NEW YORK, June 20 (Reuters) - The major U.S. TV networks, after a slow start to the annual advertising negotiating season, have completed most of the prime-time commercial deals at prices above a year ago, executives said on Wednesday.
Behind the delay in negotiations was confusion over which audience ratings to use when writing more than $9 billion in deals for advertising time in the 2007-08 TV season.
Although volume was down in some cases, prices were up across the board by an average of between 5 percent and 9 percent based on cost per thousand viewers, media executives said.
While measurement standards have changed, by comparison, prices last year were up by only low single digit percentages.
In the past, negotiations were based on the size of a TV program’s audience. The spread of digital video recorders, however, prompted the industry to search out new measures since audiences can now fast forward through commercials.
Nielsen Media Research responded by introducing ratings that track how much of the audience is watching the commercials of any given program.
Media executives said that the majority of deals for this year’s upfront — the period when networks sell about 80 percent of their prime-time advertising inventory — were based on the Nielsen commercial ratings known as live plus three.
That measurement takes into account how many viewers watched commercials that ran during the program when it first aired, plus the next three days on DVR playback.
“That became the industry standard for everything but sports,” said one executive.
About a month after ABC, Fox, NBC, and CBS unveiled their 2007-08 lineups during presentations to advertisers and affiliates, most of the networks are said to be nearly finished with advance advertising sales.
At Fox, home to a lineup that won last season’s ratings race for young adult viewers thanks to hits like “American Idol,” prices were up between 7.5 percent and 9 percent, sources said. Movie studios have paid even more in some instances.
Overall, that made for the best advertising take in the Fox network’s history, at about $1.8 to $1.9 billion. Fox is owned by News Corp. NWSa.N.
By some accounts, ABC, owned by Walt Disney Co. (DIS.N), posted the largest increase per thousand viewers, with prices on average up in the high single digits.

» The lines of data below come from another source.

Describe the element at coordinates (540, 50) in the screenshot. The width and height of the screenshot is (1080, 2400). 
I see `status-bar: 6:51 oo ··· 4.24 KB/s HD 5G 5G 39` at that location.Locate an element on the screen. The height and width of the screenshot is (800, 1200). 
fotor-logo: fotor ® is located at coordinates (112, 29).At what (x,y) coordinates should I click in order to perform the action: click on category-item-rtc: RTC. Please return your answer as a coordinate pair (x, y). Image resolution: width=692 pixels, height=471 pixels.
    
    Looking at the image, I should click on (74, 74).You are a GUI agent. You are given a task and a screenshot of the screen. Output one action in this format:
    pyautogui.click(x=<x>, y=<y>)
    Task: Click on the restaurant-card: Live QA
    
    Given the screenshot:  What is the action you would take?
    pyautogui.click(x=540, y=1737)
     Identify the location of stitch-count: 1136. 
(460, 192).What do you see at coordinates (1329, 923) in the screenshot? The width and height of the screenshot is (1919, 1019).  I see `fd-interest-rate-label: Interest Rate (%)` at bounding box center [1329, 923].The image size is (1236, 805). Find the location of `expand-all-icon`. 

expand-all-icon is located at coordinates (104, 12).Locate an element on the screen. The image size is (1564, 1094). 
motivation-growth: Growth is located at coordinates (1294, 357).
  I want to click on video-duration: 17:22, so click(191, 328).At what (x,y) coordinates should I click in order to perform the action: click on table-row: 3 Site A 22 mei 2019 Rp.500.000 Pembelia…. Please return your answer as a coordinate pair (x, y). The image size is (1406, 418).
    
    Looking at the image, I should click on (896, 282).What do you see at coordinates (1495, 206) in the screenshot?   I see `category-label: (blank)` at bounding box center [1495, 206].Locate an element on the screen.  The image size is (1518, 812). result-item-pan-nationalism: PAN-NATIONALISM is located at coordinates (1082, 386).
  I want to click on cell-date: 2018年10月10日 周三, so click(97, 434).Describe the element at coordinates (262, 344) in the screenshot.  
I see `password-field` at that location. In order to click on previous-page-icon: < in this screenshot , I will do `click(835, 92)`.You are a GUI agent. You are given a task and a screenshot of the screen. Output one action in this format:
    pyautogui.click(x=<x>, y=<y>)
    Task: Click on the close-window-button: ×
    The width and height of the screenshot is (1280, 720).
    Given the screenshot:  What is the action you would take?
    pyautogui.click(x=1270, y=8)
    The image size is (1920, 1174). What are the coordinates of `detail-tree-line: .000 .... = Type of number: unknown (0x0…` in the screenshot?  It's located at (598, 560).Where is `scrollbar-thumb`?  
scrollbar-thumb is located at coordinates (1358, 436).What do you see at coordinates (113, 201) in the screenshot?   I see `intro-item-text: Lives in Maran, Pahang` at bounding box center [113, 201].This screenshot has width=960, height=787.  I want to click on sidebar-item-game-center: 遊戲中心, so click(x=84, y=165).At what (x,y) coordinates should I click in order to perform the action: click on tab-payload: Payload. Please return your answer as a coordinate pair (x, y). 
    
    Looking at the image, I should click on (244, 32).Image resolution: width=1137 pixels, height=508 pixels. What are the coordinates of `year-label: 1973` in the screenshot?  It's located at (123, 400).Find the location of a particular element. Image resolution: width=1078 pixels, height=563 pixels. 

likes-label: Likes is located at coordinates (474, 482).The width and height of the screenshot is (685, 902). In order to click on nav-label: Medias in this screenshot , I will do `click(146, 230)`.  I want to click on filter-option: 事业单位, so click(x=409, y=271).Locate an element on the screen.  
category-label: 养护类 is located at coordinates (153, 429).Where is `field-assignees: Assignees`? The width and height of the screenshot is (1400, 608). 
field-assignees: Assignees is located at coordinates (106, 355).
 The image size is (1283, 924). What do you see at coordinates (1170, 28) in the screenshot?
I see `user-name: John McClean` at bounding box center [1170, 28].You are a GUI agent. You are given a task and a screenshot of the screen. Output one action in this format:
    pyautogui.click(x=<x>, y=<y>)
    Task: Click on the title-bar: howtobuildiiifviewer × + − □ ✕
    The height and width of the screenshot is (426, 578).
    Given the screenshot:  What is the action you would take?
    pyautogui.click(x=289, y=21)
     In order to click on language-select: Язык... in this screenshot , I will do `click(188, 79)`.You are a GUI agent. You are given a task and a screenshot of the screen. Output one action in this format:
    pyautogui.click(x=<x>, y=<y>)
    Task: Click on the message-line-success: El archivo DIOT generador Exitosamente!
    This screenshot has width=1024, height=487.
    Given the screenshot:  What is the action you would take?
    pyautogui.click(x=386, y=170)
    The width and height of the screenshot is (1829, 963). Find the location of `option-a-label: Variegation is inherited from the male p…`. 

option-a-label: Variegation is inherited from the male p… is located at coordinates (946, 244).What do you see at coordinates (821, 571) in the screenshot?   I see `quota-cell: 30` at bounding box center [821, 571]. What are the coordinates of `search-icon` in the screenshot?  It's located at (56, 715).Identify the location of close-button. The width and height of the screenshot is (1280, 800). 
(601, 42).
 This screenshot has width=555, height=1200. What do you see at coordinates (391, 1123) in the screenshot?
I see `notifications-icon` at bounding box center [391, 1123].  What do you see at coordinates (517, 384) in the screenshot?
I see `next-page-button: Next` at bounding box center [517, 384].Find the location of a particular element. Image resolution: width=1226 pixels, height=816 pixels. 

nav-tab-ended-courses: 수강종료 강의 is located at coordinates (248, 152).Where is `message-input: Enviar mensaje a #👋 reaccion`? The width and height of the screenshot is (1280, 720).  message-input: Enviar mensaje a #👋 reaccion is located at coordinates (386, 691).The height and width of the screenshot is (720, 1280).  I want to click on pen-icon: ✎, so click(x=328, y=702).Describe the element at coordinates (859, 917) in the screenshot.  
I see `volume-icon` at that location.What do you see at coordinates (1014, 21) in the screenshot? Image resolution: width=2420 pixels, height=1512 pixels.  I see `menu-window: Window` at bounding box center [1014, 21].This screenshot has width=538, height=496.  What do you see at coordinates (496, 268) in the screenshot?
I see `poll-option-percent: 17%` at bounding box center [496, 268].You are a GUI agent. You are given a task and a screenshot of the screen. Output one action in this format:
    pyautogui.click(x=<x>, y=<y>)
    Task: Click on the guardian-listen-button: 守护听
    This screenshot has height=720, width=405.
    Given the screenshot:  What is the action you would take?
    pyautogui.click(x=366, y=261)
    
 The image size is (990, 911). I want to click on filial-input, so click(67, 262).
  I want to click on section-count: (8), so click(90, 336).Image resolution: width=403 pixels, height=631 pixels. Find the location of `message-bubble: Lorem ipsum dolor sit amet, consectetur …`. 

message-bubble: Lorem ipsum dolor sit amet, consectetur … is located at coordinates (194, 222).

During its presentation, ABC, which already has the hit hospital drama “Grey’s Anatomy,” unveiled a broad programming slate for the upcoming season built around seven new dramas, four new comedies and a new reality show.
Executives said the new prime-time schedule — a crop of lighter, escapist fare with strong female protagonists and the supernatural — pulled in about $2.4 billion.
CBS, which is said to be close to wrapping up its deals, is likely to see prices up 7 percent to 9 percent, sources said. The CBS Corp.-owned CBS.N network was again tops last year in overall viewership, and trailed only Fox in the sought after 18 to 49-year-old demographic.
NBC, controlled by General Electric Co. (GE.N), also captured higher prices this year, sources said, but trailed other networks as it continued to languish in the ratings race. Once the powerhouse of prime-time TV, the network has struggled to find hits to replace longtime comedy favorites “Friends” and “Frasier,” which ended their runs three years ago.
With about 75 percent of its time booked, prices were up 5 percent to 6 percent, sources said.
One deal NBC struck during negotiations was with WPP Group Plc’s (WPP.L) GroupM media-buying agencies, which purchased nearly $1 billion in advertising across NBC Universal’s television and digital properties.
NBC Universal Chief Executive Jeff Zucker recently said that NBC would book about $1.8 billion to $1.9 billion in advance advertising deals for prime-time. Across the company, Zucker said NBC Universal would book about $4 billion in advance advertising deals.
Vivendi (VIV.PA) has a minority stake in NBC.